Kedua, wajah keberagamaan sejuk-damai juga terpotret dari pola pemakaman masyarakat Balun yang dijadikan satu kompleks tanpa melihat kepercayaan agamanya, jadi dalam satu kompleks makam desa terdapat makam warga Muslim, warga Kristen dan warga Hindu, sehingga saya sebut dengan istilah “Kuburan Multikultural”.
Ketiga, kesejukan keberagamaan juga terlihat dari lokasi tempat ibadah tiga agama (Muslim-Kristen-Hindu) terletak dalam satu kompleks. Jadi dalam satu kompleks berdiri tiga tempat ibadah masjid-Pura-Gereja yang saling berdekatan, walaupun saling berdekatan mereka saling menjaga dan menghormati dengan menyesuaikan kegiatan masing-masing agama agar tidak bebarengan atau saling mengalah.
Keempat, kesejukan keberagamaan juga terpotret dari pola relasi berkeluarga. Struktur kekeluargaan masyarakat Balun sungguh unik di mana mereka menyikapi perkawinan berbeda agama secara lumrah dan biasa saja tidak mempersoalkan.
Praktik perkawinan berbeda agama tersebut menghasilkan keluarga yang berbeda-beda agama, artinya dalam struktur satu keluarga bisa beragam agama. Misal, bapak Islam, Ibu Kristen, anak Islam dapat orang Hindu dan sebaliknya, sehingga fenomena ini saya sebut dengan istilah “Keluarga Multikultural”.
Mengapa Masyarakat Lamongan Bisa Menampilkan Wajah Keberagamaan yang Sejuk?
Dari potret di atas, yang menjadi pertanyaan adalah mengapa mereka (masyarakat Lamongan) dapat menampilkan wajah ekspresi keberagaman yang sejuk-damai di tengah pluralitas keagamaan (Islam-Hindu-Kristen), sementara di tempat lain pluralitas keagamaan sering dijadikan alat untuk perpecahan, permusuhan, konflik bahkan saling membunuh?

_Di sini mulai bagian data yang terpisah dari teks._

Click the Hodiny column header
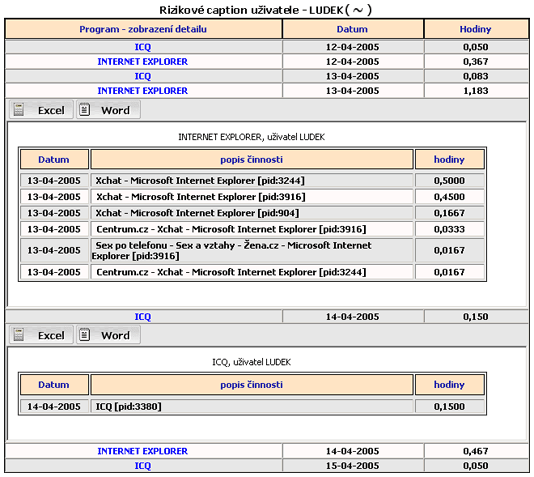The width and height of the screenshot is (534, 477). point(475,29)
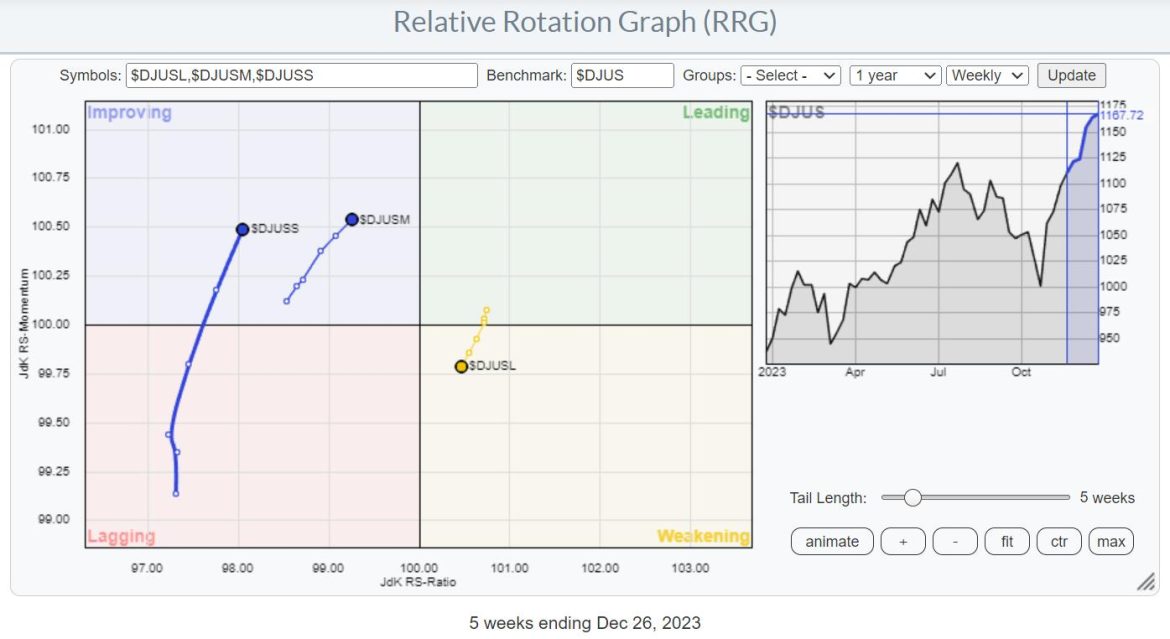Image resolution: width=1170 pixels, height=639 pixels.
Task: Change the Weekly frequency dropdown
Action: coord(986,75)
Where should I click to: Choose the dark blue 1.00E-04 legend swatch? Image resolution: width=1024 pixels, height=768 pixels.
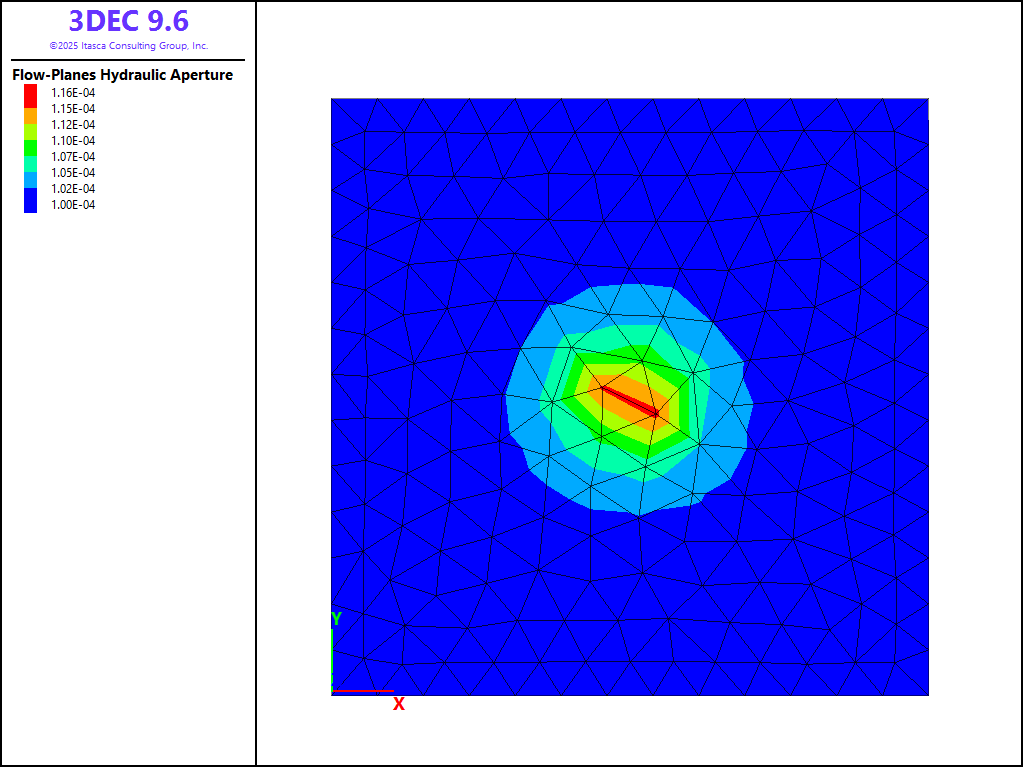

Jawabanya adalah masyarakat Lamongan terutama warga Desa Balun dapat saling mengendalikan ego fanatisme keagamaannya, dapat saling mengalah dalam membangun relasi sosial-keagamaan dan mereka mampu membangun kohesi antara nilai moderasi dengan kearifan lokal yang berkembang dimasyarakat, sehingga mereka mampu memraksiskan nilai moderasi dan kearifan lokal dalam membangun kehidupan masyarakat keberagamaan yang sejuk-damai dan penuh kebersamaan.
Hal itu tentu dapat dijadikan proses pembelajaran bagi bangsa Indonesia yang sangat majemuk secara Suku-Agama-Ras-Golongan (SARA) untuk dapat belajar membangun kehidupan sosial-keagamaan dari masyarakat Lamongan yang sejuk-damai.